SEC1 proteins regulate vesicle trafficking and interact with syntaxins. E.
coli-expressed KNOLLE binds KEULE from plant extracts in vitro,
suggesting that the two proteins interact directly during cytokinesis. In
support of this, the knolle keule double mutant displays a synthetic
embryo-lethal phenotype, with cytokinesis completely prevented
(Waizenegger et al., 2000
).
The HINKEL gene encodes a kinesin-like protein apparently involved in
reorganisation of phragmoplast microtubules
(Strompen et al., 2002
).
Additional mutations in genes non-allelic to KNOLLE, KEULE and
HINKEL but with similar embryo-lethal phenotypes have recently been
isolated. These mutants include runkel
(Nacry et al., 2000
), open
house (allelic to findling; W. Lukowitz and C. Somerville,
unpublished) (Nacry et al.,
2000
) and a novel allele of pleiade, first isolated as a
root-specific cytokinesis mutant (Hauser
and Bauer, 2000
). The functions and products of the mutated genes
are not known.
In flowering plants the pollen delivers two male gametes that fuse with the
egg cell and the central cell present in the ovule. The ensuing fertilisation
product of the central cell develops as the endosperm.
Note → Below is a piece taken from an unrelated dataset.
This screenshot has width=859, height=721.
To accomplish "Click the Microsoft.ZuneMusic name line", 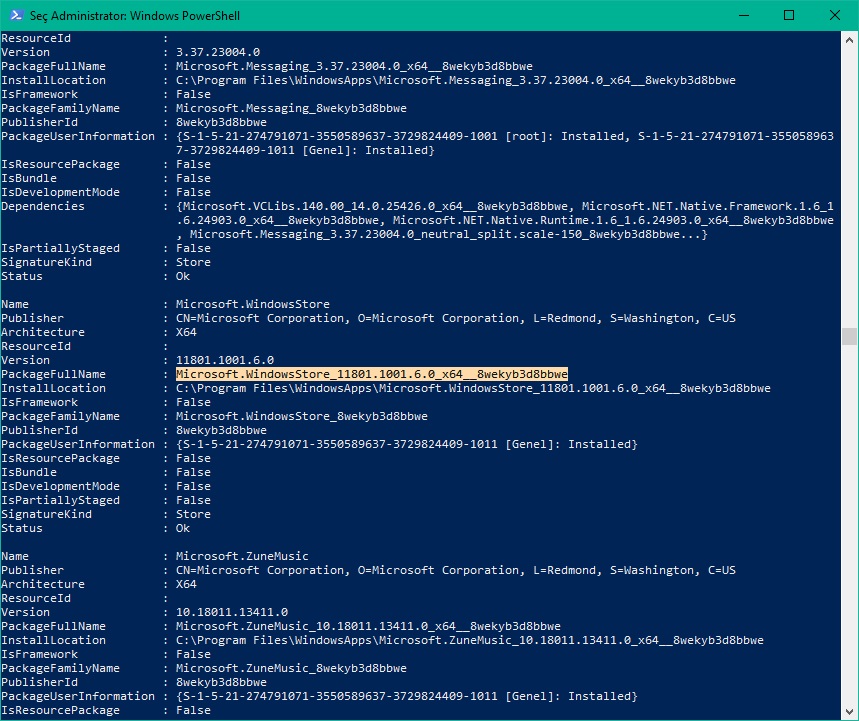I will tap(242, 556).
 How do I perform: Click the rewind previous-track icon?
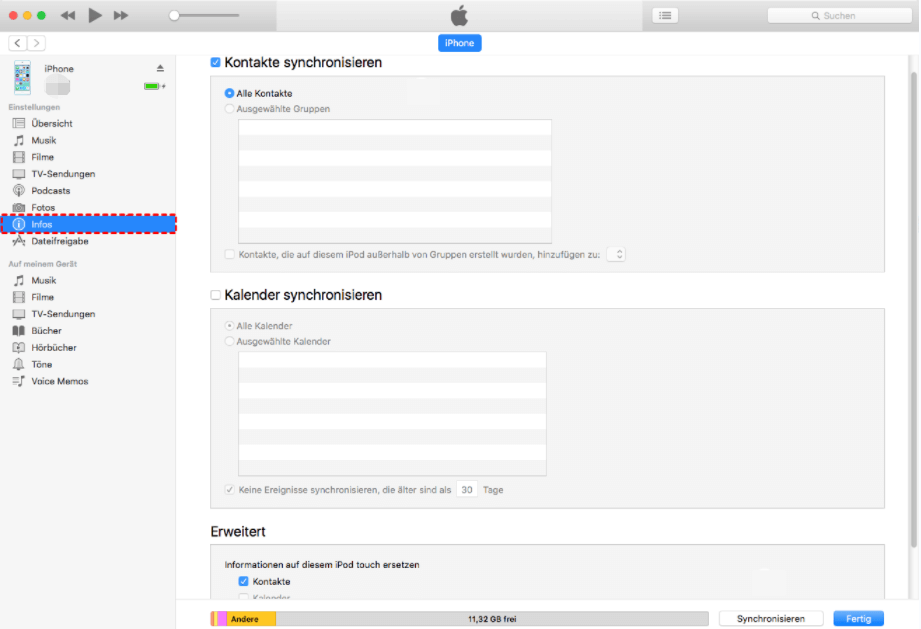(x=68, y=16)
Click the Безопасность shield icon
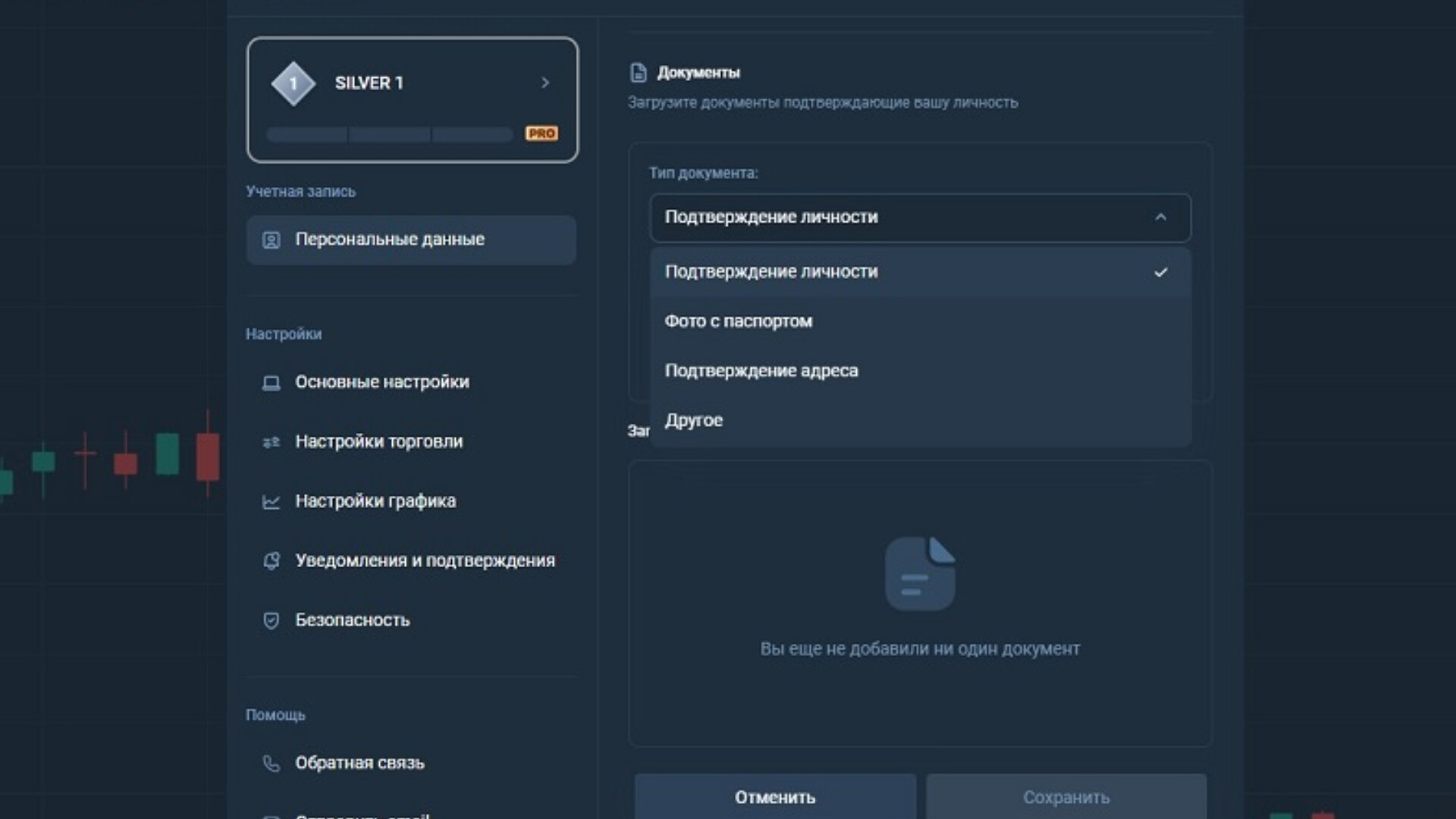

In Arabidopsis
the early endosperm development is characterised by a series of synchronised
nuclear divisions that are not followed by cytokinesis
(Mansfield and Briarty,
1990a). This results in the formation of a large multinucleate
cell, a syncytium. The syncytial Arabidopsis endosperm contains three
distinct domains (Brown et al.,
1999
). In this study we refer to these as the micropylar
endosperm, surrounding the embryo at the anterior pole (MCE), the peripheral
endosperm (PEN) and the chalazal endosperm (CZE) at the posterior pole,
reflecting the arrangement along the anterior-posterior axis defined by the
site of delivery of the sperm (anterior). While nuclei in the MCE share a
common mass of cytoplasm, each nucleus in the PEN is associated with its
individual cytoplasm surrounded by a dense array of microtubules in a
structure termed a nucleocytoplasmic domain (NCD)
(Brown et al., 1999
). In MCE
and PEN pseudo-synchronous mitoses take place at different paces
(Boisnard-Lorig et al., 2001
).
At the globular stage of embryogenesis, the syncytial endosperm contains
approximately 100 nuclei (Stage VIII). At this stage, the formation of cell
walls that partition nuclei and cytoplasm into individual cells is initiated
in the MCE. This process, termed cellularisation, was reported to proceed as a
wave across the PEN towards the CZE
(Mansfield and Briarty, 1990b
;
Brown et al., 1999
).
Cellularisation establishes one endosperm cell layer and precedes further cell
division. In maize and in barley, complex microtubule rearrangements take
place prior to endosperm cellularisation. During cellularisation so-called
adventitious or cytoplasmic phragmoplasts are observed at the junctions of
opposing ends of radial microtubules that encircle each nucleus
(Brown et al., 1994
). Similar
adventitious phragmoplasts are seen during Arabidopsis endosperm
cellularisation (Brown et al.,
1999
). Recently, detailed studies of endosperm cellularisation in
Arabidopsis have confirmed that cell wall formation is mediated by
specialised types of phragmoplasts and cell plates
(Otegui and Staehelin, 2000b
).
The syncytial-type cell plates go through a series of maturation steps that
are similar, but not identical, to those observed in conventional cytokinesis
(Otegui and Staehelin, 2000a
).
While cytological descriptions of endosperm cellularisation thus indicate its
unique features, evidence for the accumulation of both KNOLLE
(Lauber et al., 1997
) and the
dynamin-like protein ADL1A (Otegui et al.,
2001
) in both somatic- and syncytial-type cell plates hints at
shared components in the two processes.
We report in vivo observation of cellularisation in the PEN of Arabidopsis and show that it follows nuclear division, as in conventional cytokinesis. We evaluate the differences and similarities between conventional cytokinesis and endosperm cellularisation using a genetic approach. We analyse the effect on endosperm cellularisation of six Arabidopsis mutations that affect cytokinesis in the embryo. This analysis shows that most embryo cytokinesis-defective mutants display similar defects in endosperm cellularisation. In addition, we characterise mutant alleles of a novel gene, SPÄTZLE, in which endosperm cellularisation is defective but cytokinesis is normal in the embryo and in plants homozygous for the mutation.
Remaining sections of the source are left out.